→ **What is asked**: Put the lines from the line with "Where should I" up to and including the line with "will (971, 390)." into a Markdown table with the columns Row and Line, numbering each row and leaving out any blank lines.

→ **Records for this task**:

══════════

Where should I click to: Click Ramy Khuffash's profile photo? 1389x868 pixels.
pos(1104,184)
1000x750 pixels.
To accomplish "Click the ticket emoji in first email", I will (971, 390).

══════════

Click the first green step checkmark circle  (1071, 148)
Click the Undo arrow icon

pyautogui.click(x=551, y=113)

══════════

→ **Finished answer**:
| Row | Line |
|---|---|
| 1 | Where should I click to: Click Ramy Khuffash's profile photo? 1389x868 pixels. |
| 2 | pos(1104,184) |
| 3 | 1000x750 pixels. |
| 4 | To accomplish "Click the ticket emoji in first email", I will (971, 390). |